Up to now, index set I for a stochastic process can indifferently denote either successive draws from an urn or a time step in a time evolution. In this chapter, a probabilistic dynamics for n objects divided into g categories will be defined. The simplest case is Markovian dynamics in discrete time, and so this chapter is devoted to the theory of finite Markov chains.

After studying this chapter you should be able to:

1. • define Markov chains;

2. • discuss some properties of Markov chains such as irreducibility, periodicity, stationarity and reversibility;

3. • determine the invariant distribution for Markov chains either by means of the Markov equation or by using Monte Carlo simulations;

4. • understand the meaning of statistical equilibrium for aperiodic irreducible Markov chains;

5. • use the detailed balance principle to compute the invariant distribution, if possible;

6. • exemplify the above properties using the Ehrenfest urn as a prototypical Markov chain.

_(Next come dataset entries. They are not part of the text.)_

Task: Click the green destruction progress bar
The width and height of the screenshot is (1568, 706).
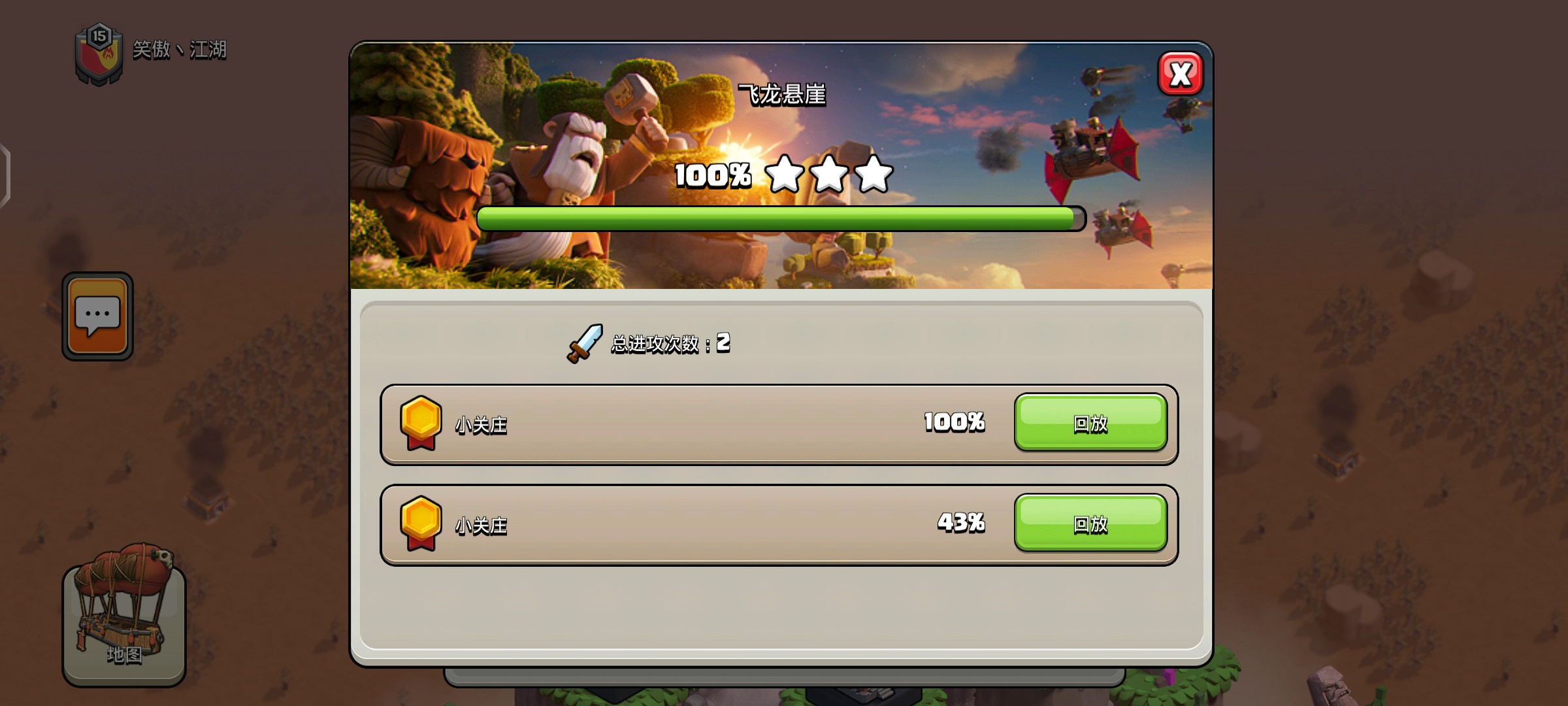Action: [x=781, y=218]
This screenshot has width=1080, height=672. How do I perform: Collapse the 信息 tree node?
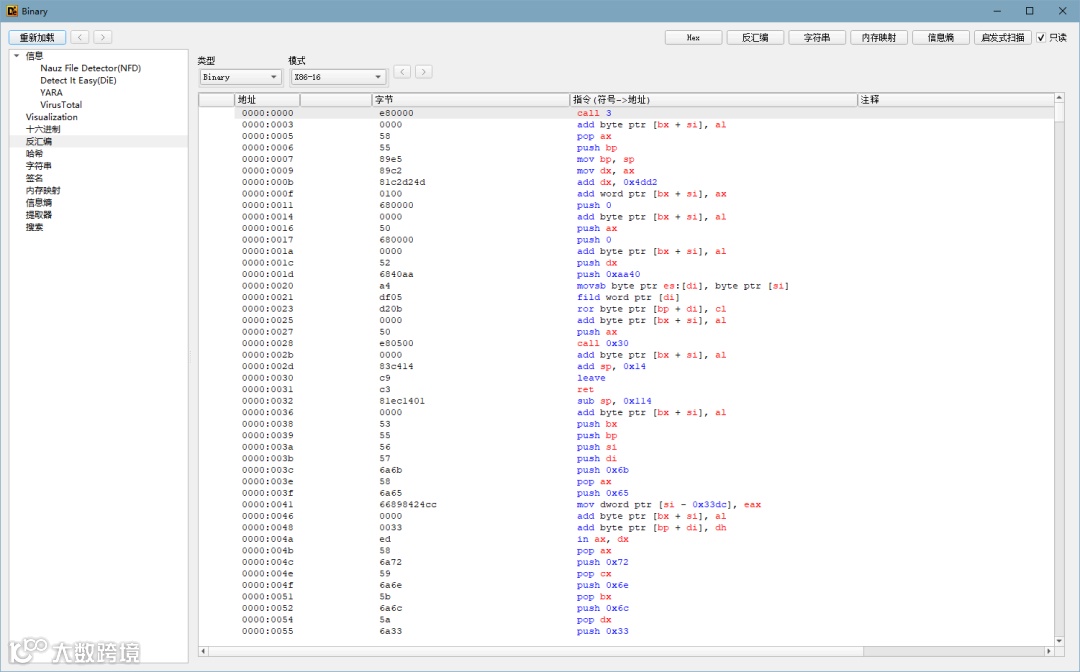[x=16, y=56]
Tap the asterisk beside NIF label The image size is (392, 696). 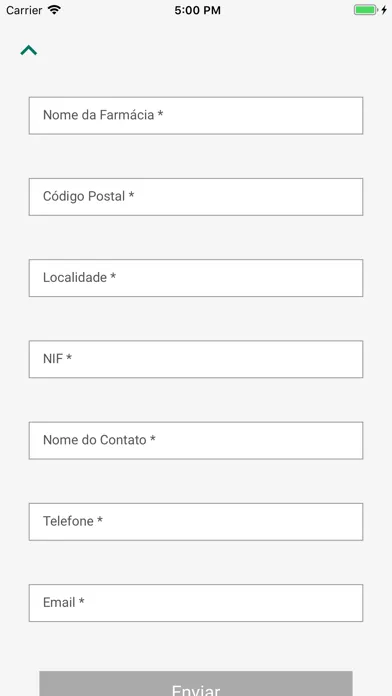coord(69,357)
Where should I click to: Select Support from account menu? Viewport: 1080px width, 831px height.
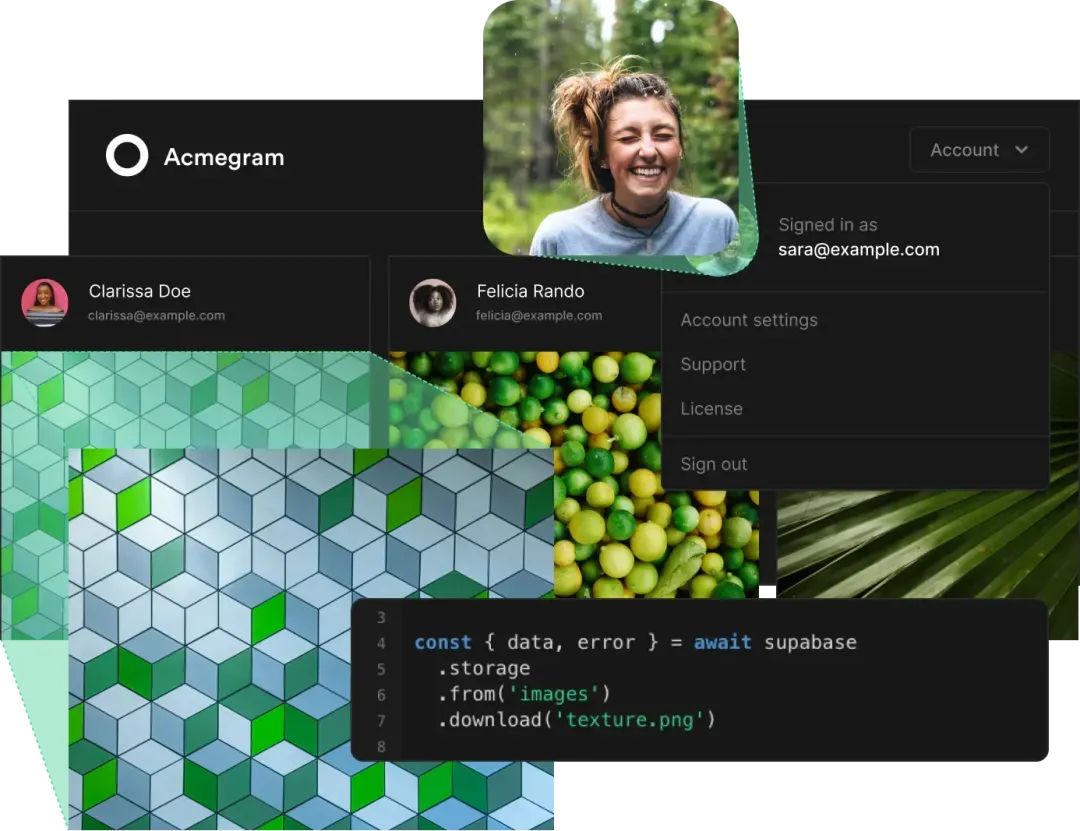713,364
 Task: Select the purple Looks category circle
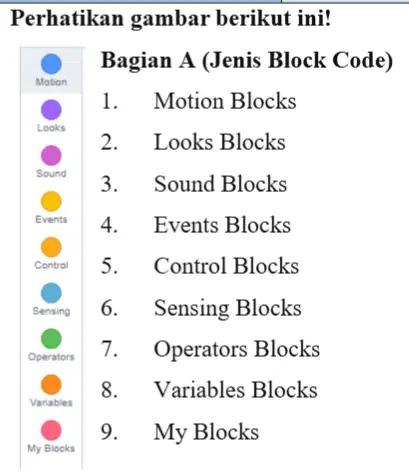click(51, 109)
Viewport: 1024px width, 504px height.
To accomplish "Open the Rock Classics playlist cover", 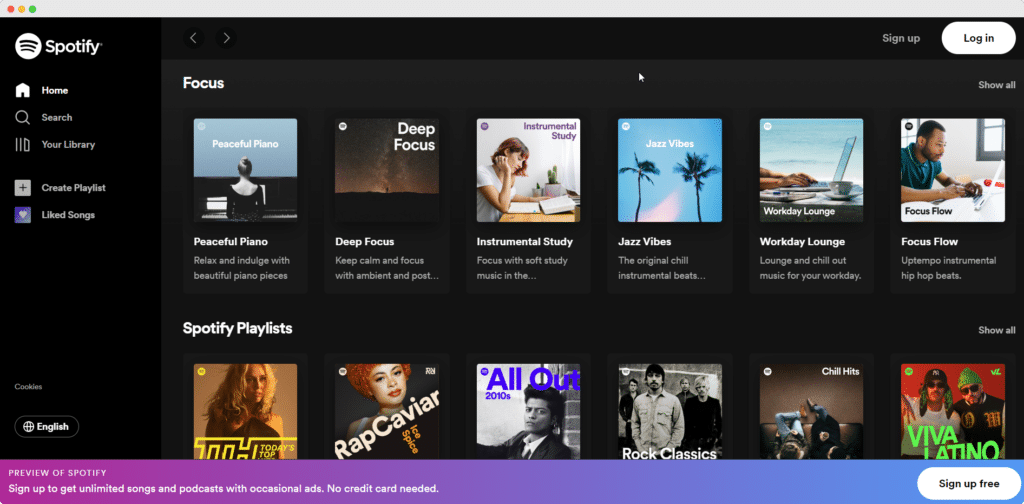I will tap(669, 410).
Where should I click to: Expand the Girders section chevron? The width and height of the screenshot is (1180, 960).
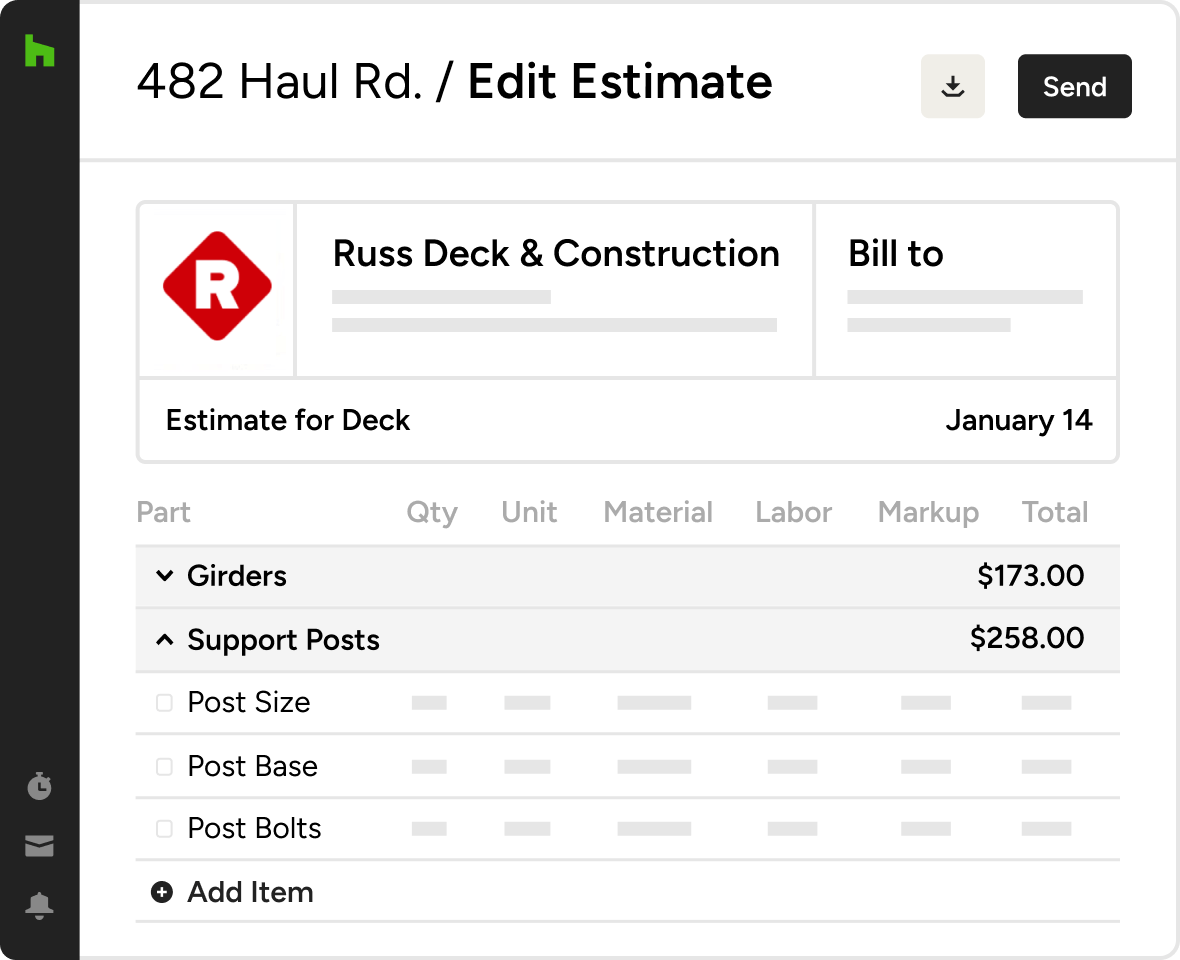coord(165,576)
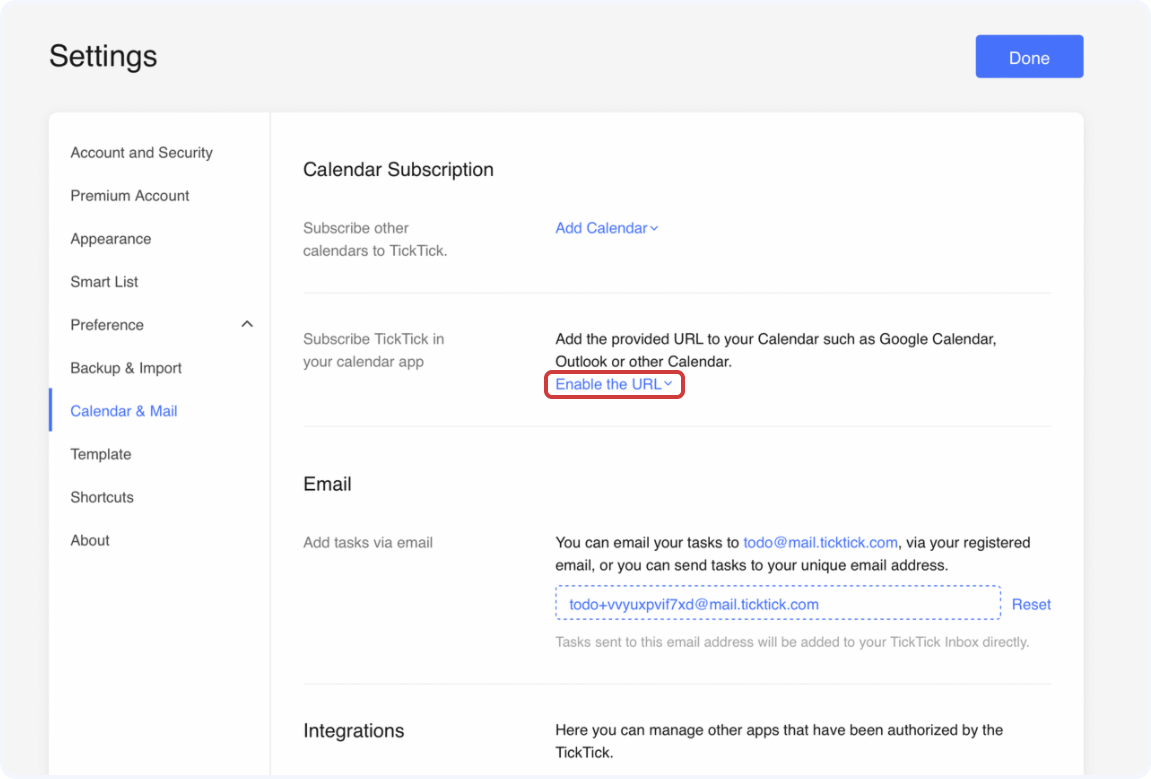Open the About page

coord(90,540)

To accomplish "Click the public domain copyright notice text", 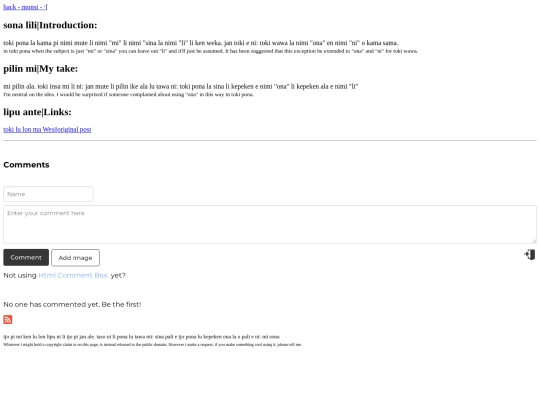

From kinematics to Markovian probabilistic dynamics

6.1.1 Kinematics

Consider a population composed of n elements and g categories which partition the variate under study. In economics, the n elements may represent economic agents and the g categories can be seen as strategies, but other interpretations are possible. For instance, one can speak of n individuals working in g factories or n firms active in g economic sectors, and so on. In physics, the n elements may be particles and the g categories energy levels or, following Boltzmann, one can consider n energy elements to be divided into g particles, etc.